Trouble with accessing Word using Win32 and COM


Recently I have been trying to convert .doc files into a new format, so that it is easier to work with the data. So, I decided to convert the .doc files to .docx files because there is a lot of flexibility from there, and I thought this task would be easy. However, I thought wrong. I am currently trying to use Win32 to access Word and for some reason it isn't working. Here is my code:

import win32com.client as win32
import os
import re
from win32com.client import constants 

def SaveAsDocx(path):
  word = win32.gencache.EnsureDispatch("Word.Application")
  doc = word.Documents.Open(path)
  doc.Activate()

  new_file_abs = os.path.abspath(path)
  new_file_abs = re.sub(r'\. \w+$', '.docx', new_file_abs)

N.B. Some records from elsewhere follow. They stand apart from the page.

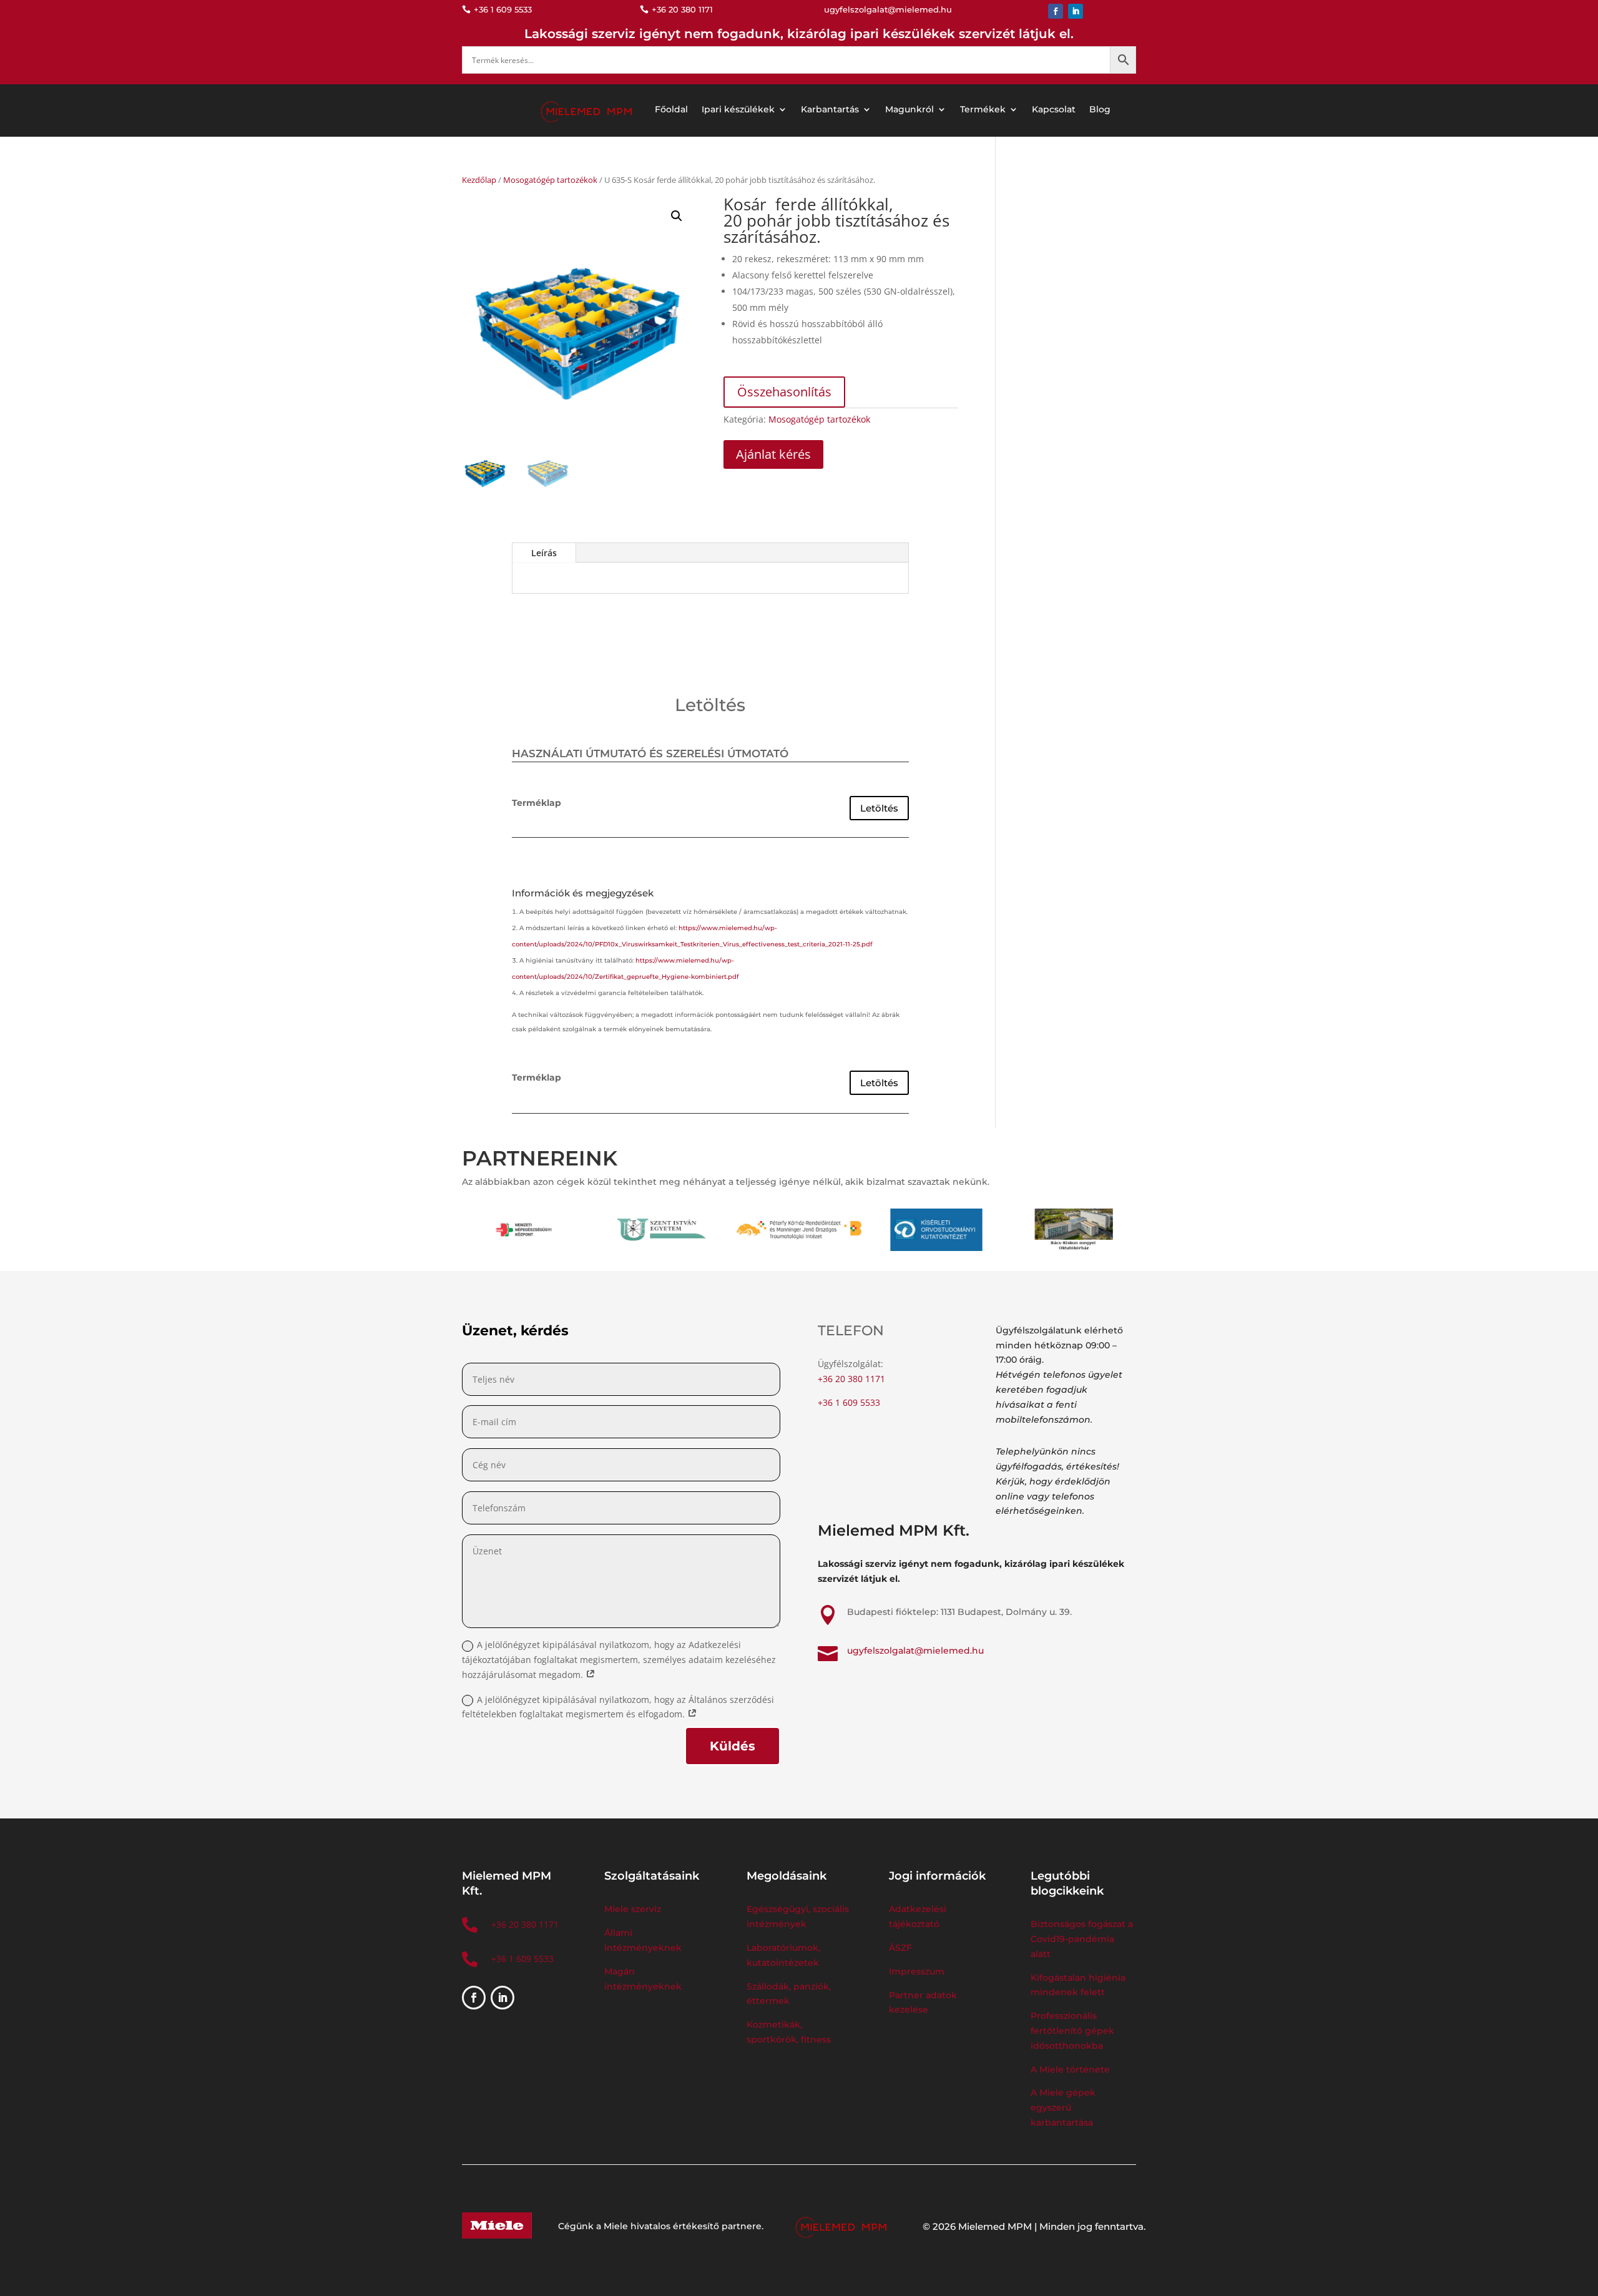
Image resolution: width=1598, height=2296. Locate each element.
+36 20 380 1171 (851, 1379)
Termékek (983, 109)
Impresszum (916, 1971)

  word.ActiveDocument.SaveAs(
      new_file_abs, FileFormat=constants.wdFormatXMLDocument
  )
  doc.Close(False)
  print('done')

SaveAsDocx("(1)2014-06-18.doc")

The error I get is:

Traceback (most recent call last):
  File "c:/Users/gawel/OneDrive/Desktop/scraping/doctotxt.py", line 20, in <module> 
    SaveAsDocx("(1)2014-06-18.doc")
  File "c:/Users/gawel/OneDrive/Desktop/scraping/doctotxt.py", line 9, in SaveAsDocx
    doc.Activate()
AttributeError: 'NoneType' object has no attribute 'Activate'

I have done a lot of research, and I just don't know where to go from here. I thought maybe something is wrong with my Word application, but I don't know how to fix it. Any help would be appreciated. Additionally, if anyone knows of a different approach to ultimately convert .doc files into TXT/PDF/DOCX files, please let me know. This seemingly easy project has consumed way too much of my time.


Solution

  • You are almost there and need to change just a few little things:

    • No need for Activate(), you can omit this
    • I think that your regular expression does not do the job correctly
    • You should quit the Word application after saving the file

    So this should work:

    def SaveAsDocx(path):
      word = win32.gencache.EnsureDispatch("Word.Application")
      doc = word.Documents.Open(path)
      new_file_abs = re.sub(r'\.doc', '.docx', os.path.abspath(path))
      word.ActiveDocument.SaveAs(new_file_abs, FileFormat=constants.wdFormatXMLDocument)
      doc.Close(False)
      word.Application.Quit(-1)
      print('done')